:: Task objective ::
Copy the records verbatim, starting at the line that contains "Toggle the sig2b layer checkbox" and ending at the line that contains "pyautogui.click(x=19, y=762)", with both of those lines included. Leave the pictures out of your copy.

----- Task material -----

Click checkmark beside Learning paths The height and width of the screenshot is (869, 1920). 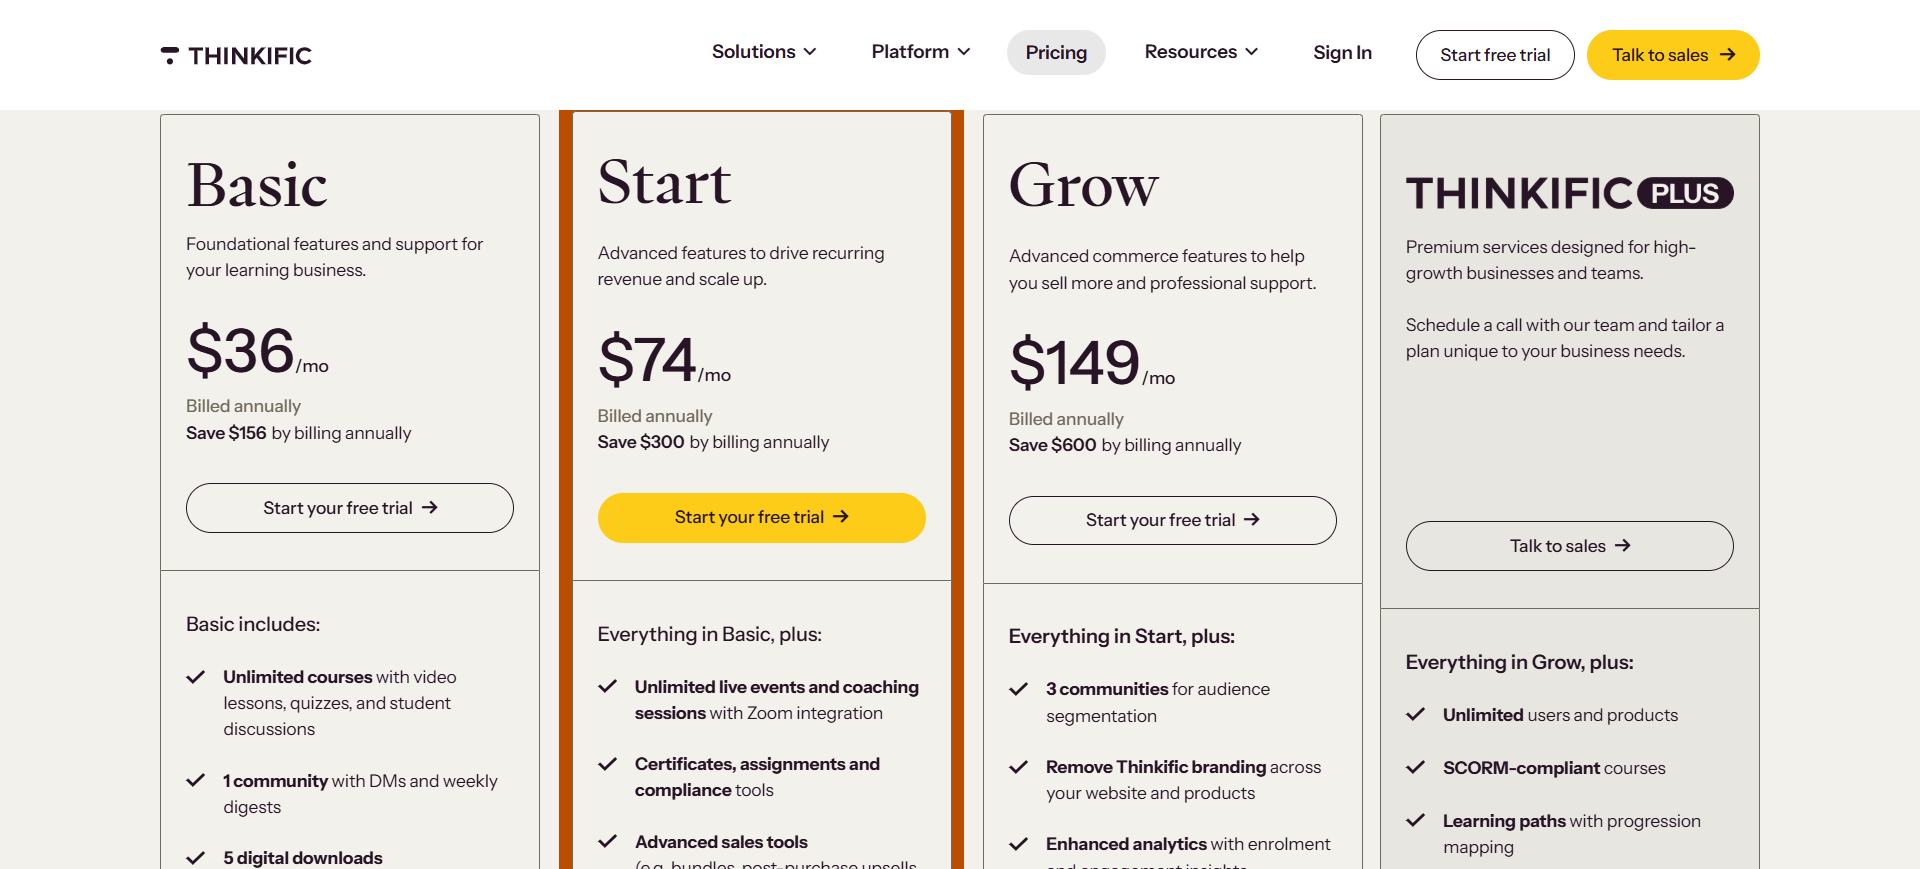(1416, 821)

-----
----- Task material -----

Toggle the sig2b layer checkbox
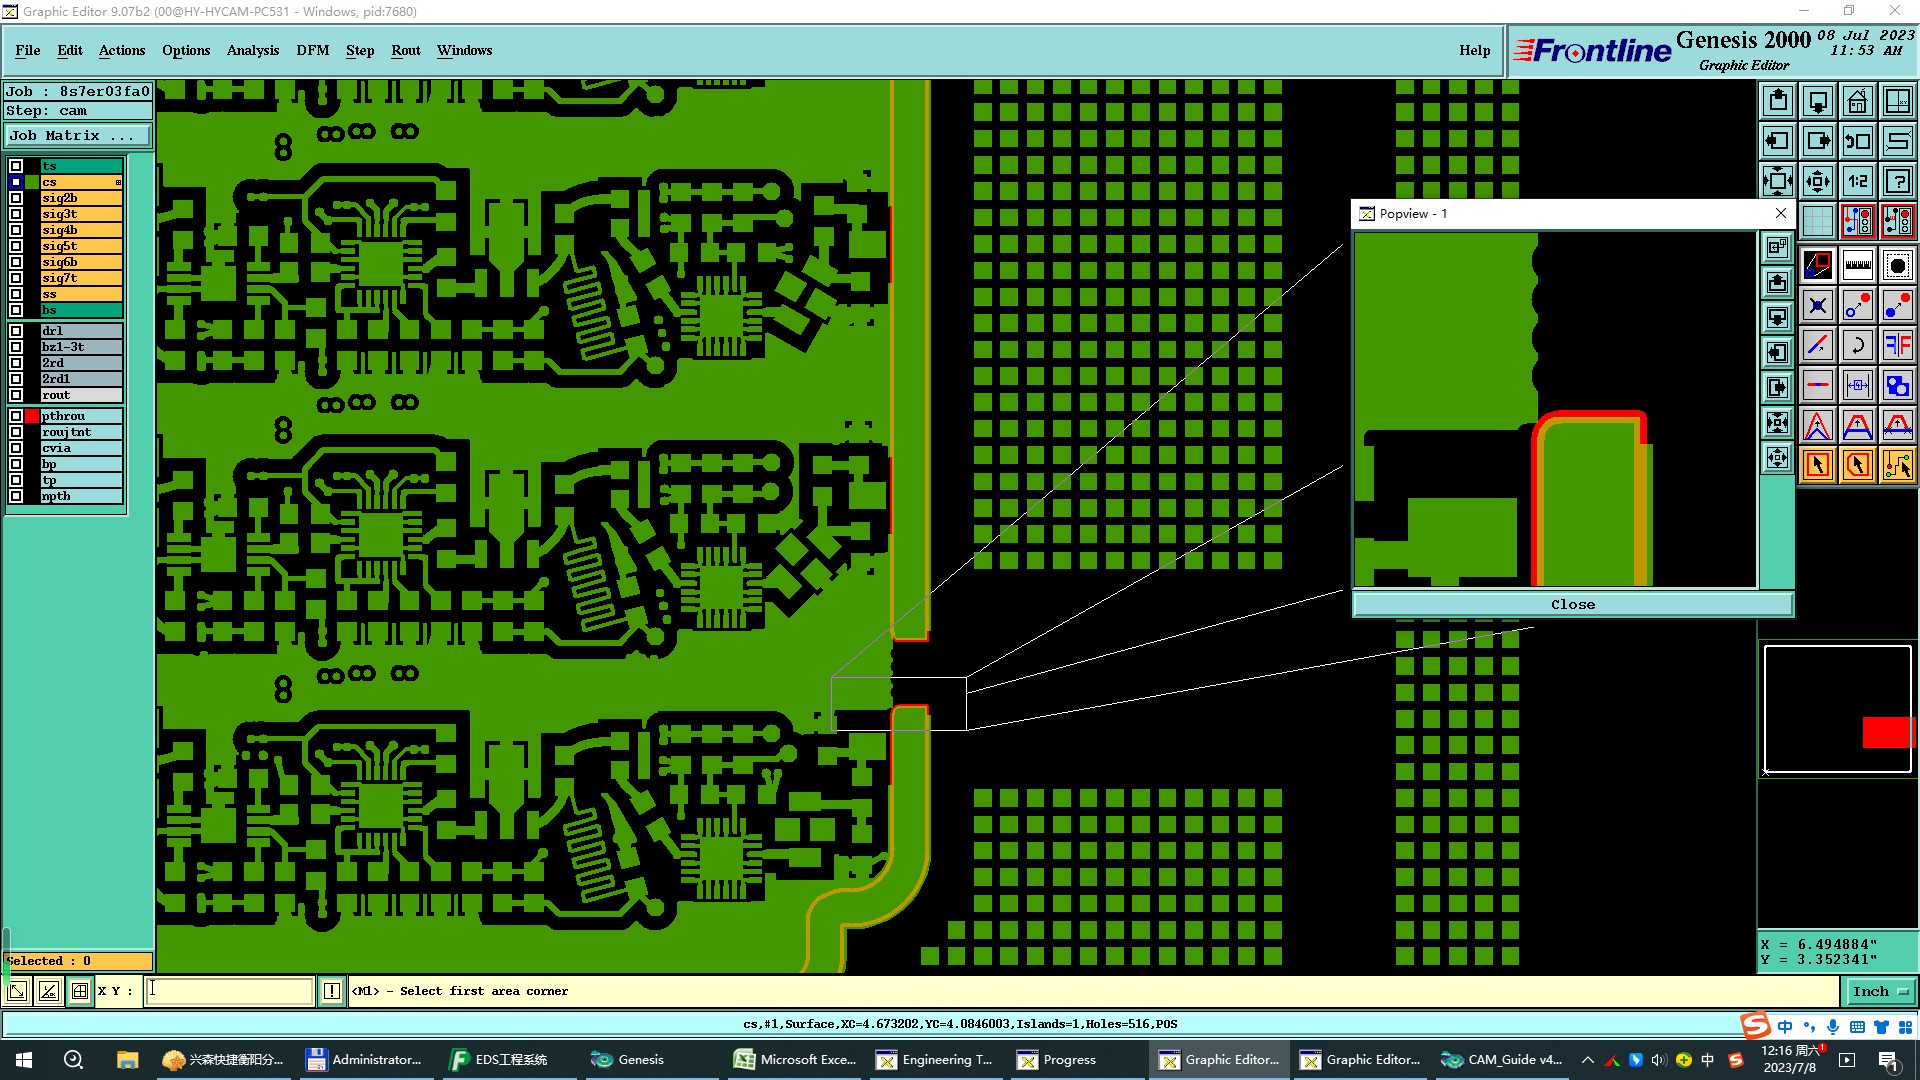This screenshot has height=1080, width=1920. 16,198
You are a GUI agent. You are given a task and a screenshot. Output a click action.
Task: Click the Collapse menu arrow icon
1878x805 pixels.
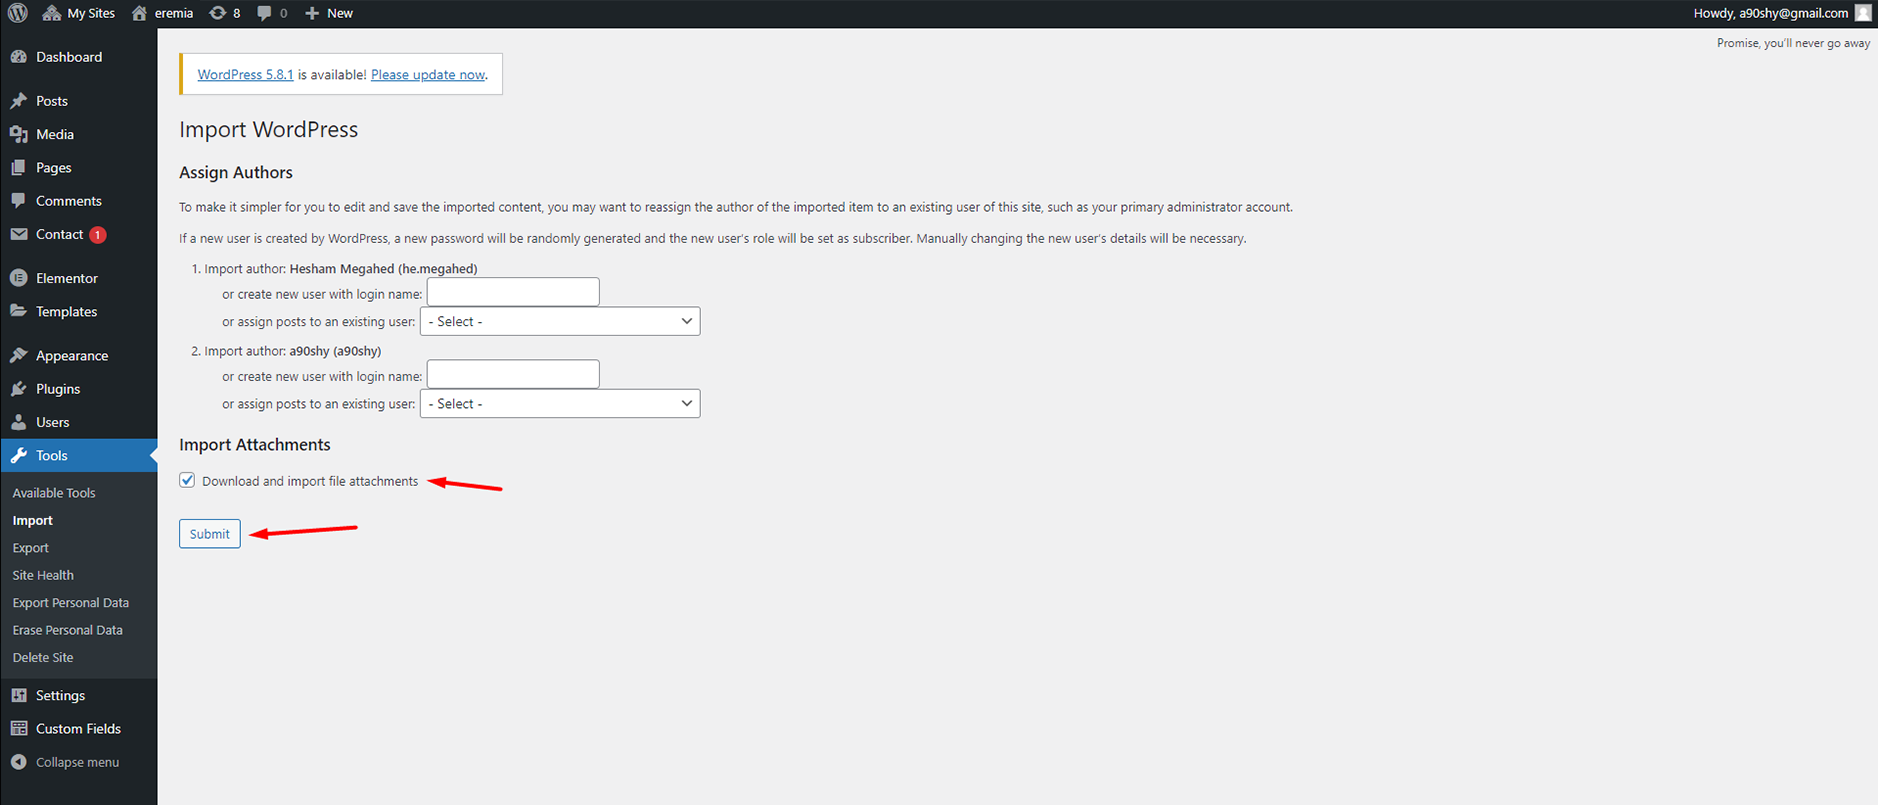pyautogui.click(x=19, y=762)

-----

:: Exercise response ::
Toggle the sig2b layer checkbox
This screenshot has height=1080, width=1920. 16,198
You are a GUI agent. You are given a task and a screenshot. Output a click action.
Task: Click the Collapse menu arrow icon
1878x805 pixels.
pyautogui.click(x=19, y=762)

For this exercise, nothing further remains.